Sleep loss can cost a country’s economy billions of dollars
Losing sleep affects more than just human health and could even cost a country’s economy, according to a new study that calculated the economic costs of inadequate sleep in Australia.
More than one in three adults worldwide report difficulties with quality sleep, and it’s a growing public health problem. Sleep surveys have shown that between 33 and 45 percent of adults in Australia complain of inadequate sleep.
Other western countries report similar numbers, with 35 percent of U.S adults, 30 percent of Canadians, 37 percent of adults in the UK, and 26 percent of adults in France all complaining of insufficient sleep.
Not getting enough sleep can impair focus and alertness, reduce motivation, and affect memory as well as increase the risk of heart attacks, stroke, obesity, and depression.
But now, a new study led by researchers from the University of Western Australia shows that not getting enough sleep also has steep economic ramifications.
The results were published in the journal Sleep and suggest that governments should invest in efforts to make sure people are getting enough sleep, as sleep loss could result in substantial economic losses.
For the study, the researchers measured the economic consequences of limited sleep times in Australia which they defined as “difficulties with sleep initiation, maintenance or quality associated with the presence of impaired daytime alertness” at least several days a week.
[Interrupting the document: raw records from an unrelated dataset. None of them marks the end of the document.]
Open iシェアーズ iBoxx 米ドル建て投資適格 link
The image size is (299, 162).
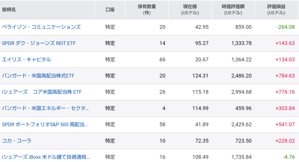click(46, 157)
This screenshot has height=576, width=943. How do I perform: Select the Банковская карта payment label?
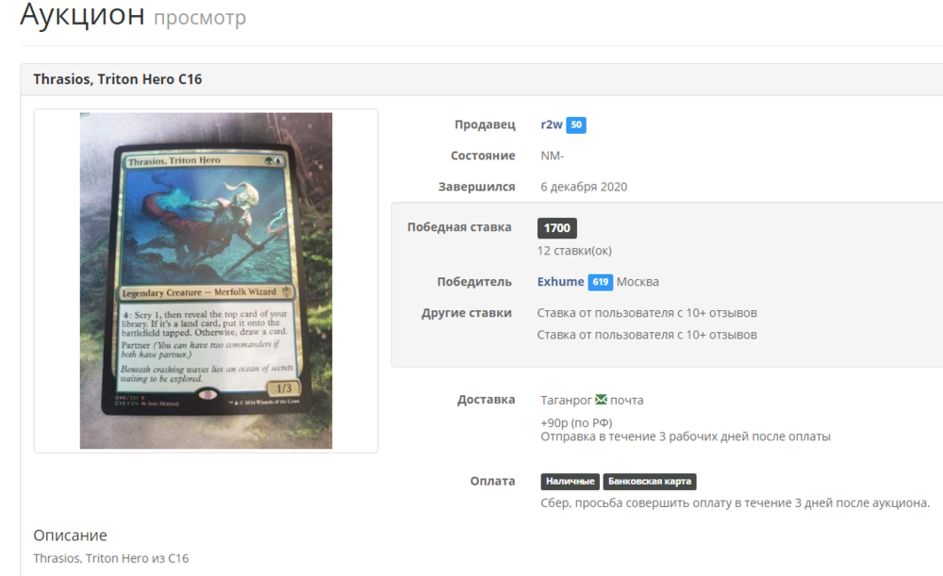tap(650, 481)
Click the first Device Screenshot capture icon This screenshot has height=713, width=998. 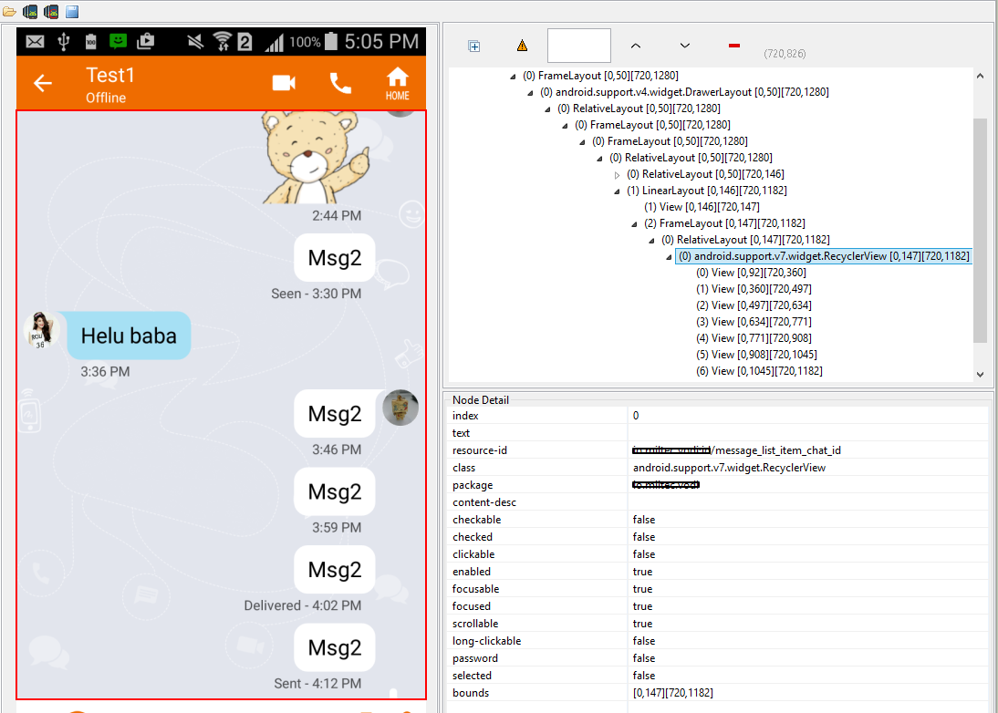30,12
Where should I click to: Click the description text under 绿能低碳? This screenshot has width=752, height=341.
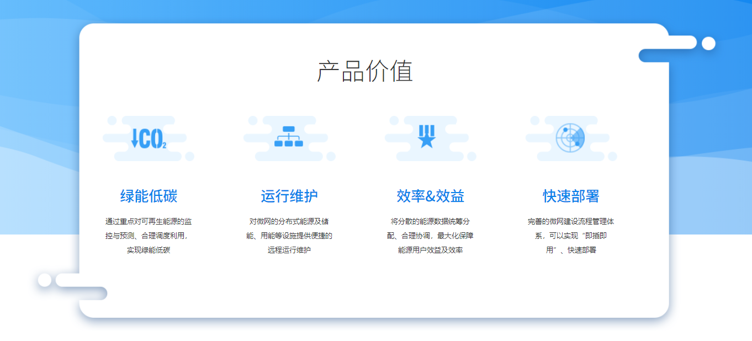pyautogui.click(x=149, y=236)
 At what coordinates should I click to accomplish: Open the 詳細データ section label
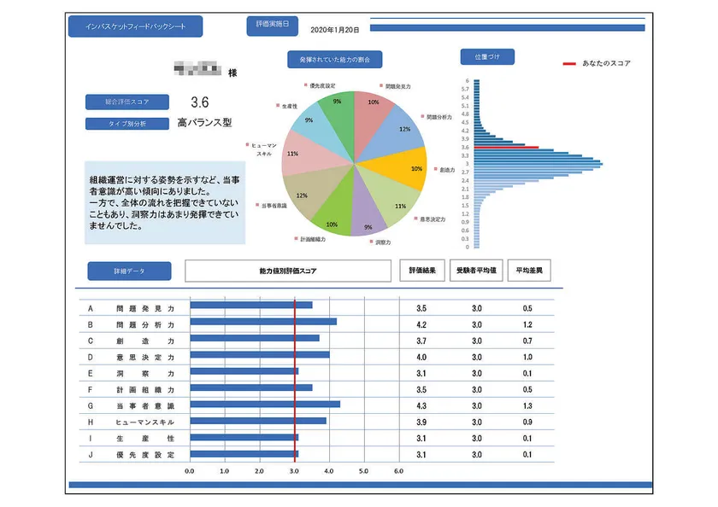coord(130,271)
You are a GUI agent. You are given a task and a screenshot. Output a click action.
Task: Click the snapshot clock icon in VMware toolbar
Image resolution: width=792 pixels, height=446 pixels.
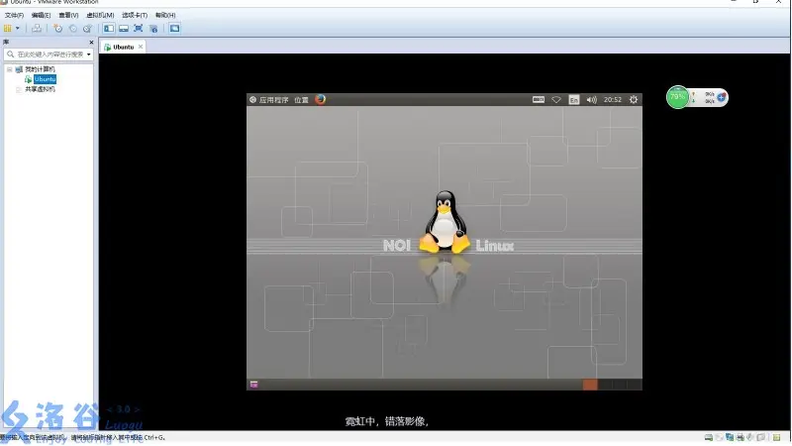[x=57, y=29]
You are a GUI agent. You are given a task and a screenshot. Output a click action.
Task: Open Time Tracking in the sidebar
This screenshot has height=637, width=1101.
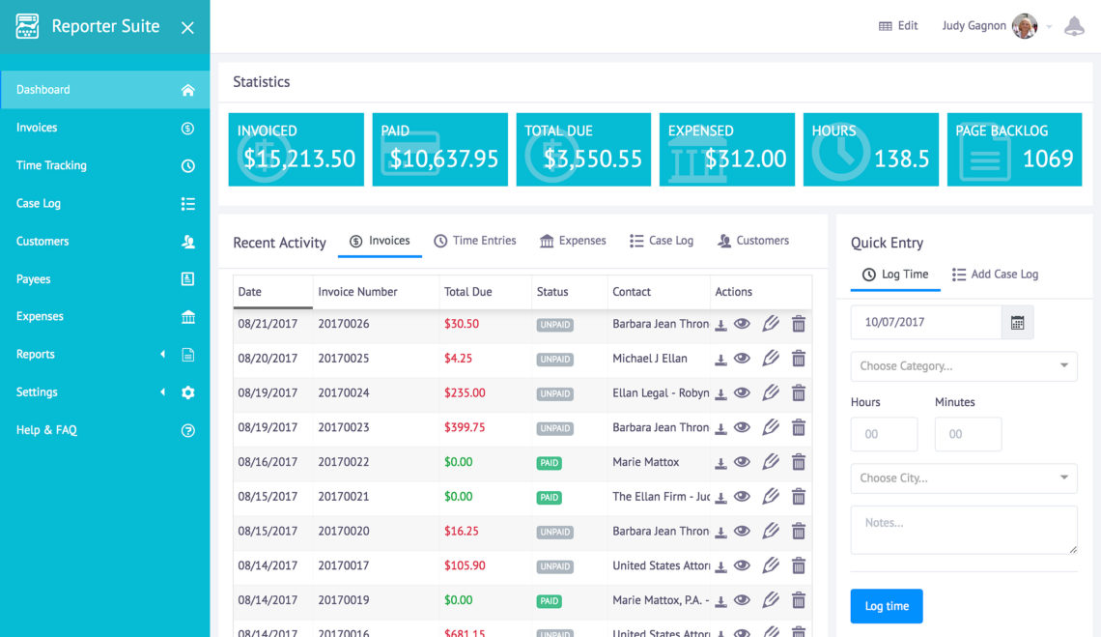coord(104,166)
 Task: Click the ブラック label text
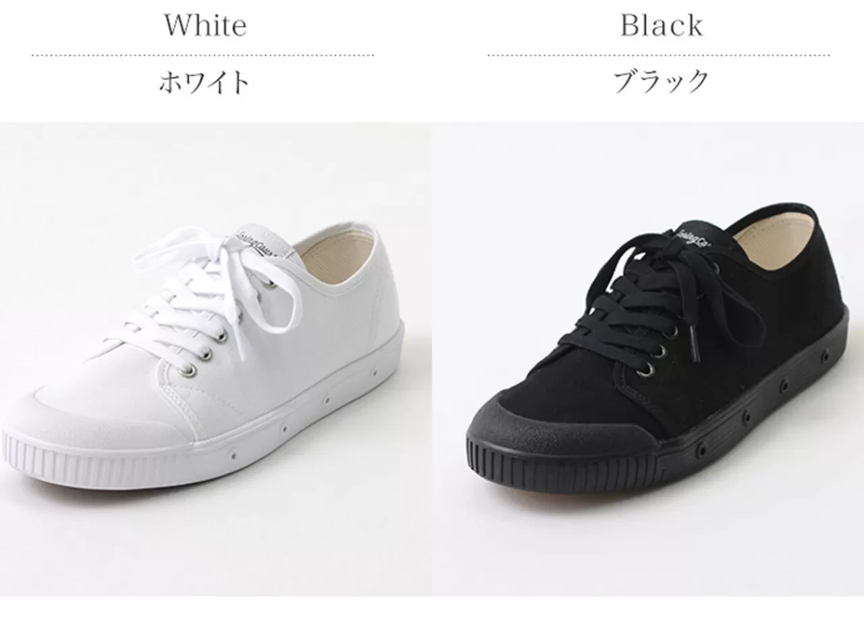click(x=662, y=82)
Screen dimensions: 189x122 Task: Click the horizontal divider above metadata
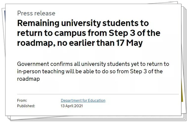click(x=98, y=94)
Both financial and non-financial cost data collected from national surveys were analyzed for the research. Financial costs can refer to health care, productivity losses, costs of vehicle accidents while non-financial costs referred to the impacts to well-being.
The results showed that in Australia, lack of sleep cost the country’s economy $17.88 billion and the non-financial cost of reduced well-being was $27.33 billion.
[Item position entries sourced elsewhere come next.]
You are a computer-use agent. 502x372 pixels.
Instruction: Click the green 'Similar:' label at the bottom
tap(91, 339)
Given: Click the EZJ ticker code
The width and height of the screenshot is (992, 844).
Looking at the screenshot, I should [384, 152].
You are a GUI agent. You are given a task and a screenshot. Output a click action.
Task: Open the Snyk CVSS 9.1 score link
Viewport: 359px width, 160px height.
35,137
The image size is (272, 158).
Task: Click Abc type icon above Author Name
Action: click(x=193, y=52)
$17.88 billion represents 1.55 percent of the Australian gross domestic product which shows how much inadequate sleep costs the country’s economy.
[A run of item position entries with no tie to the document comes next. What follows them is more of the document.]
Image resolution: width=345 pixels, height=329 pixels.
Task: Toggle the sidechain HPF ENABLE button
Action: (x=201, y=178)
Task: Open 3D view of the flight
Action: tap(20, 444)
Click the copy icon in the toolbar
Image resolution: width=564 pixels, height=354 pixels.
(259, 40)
Due to the similar numbers of adults who report sleep loss in other nations, it’s likely that other countries suffer comparable economic losses which just further emphasizes the need for health measures meant to reduce sleep loss worldwide.
“We are in the midst of a worldwide epidemic of inadequate sleep, some from clinical sleep disorders, some through pressure from competing work, social and family activities and some from failure to give sleep sufficient priority through choice or ignorance,” said the researchers. “Apart from its impact on well-being, this problem comes at a huge economic cost through its destructive effects on health, safety, and productivity. Addressing the issue by education, regulation, and other initiatives is likely to deliver substantial economic as well as health benefits.”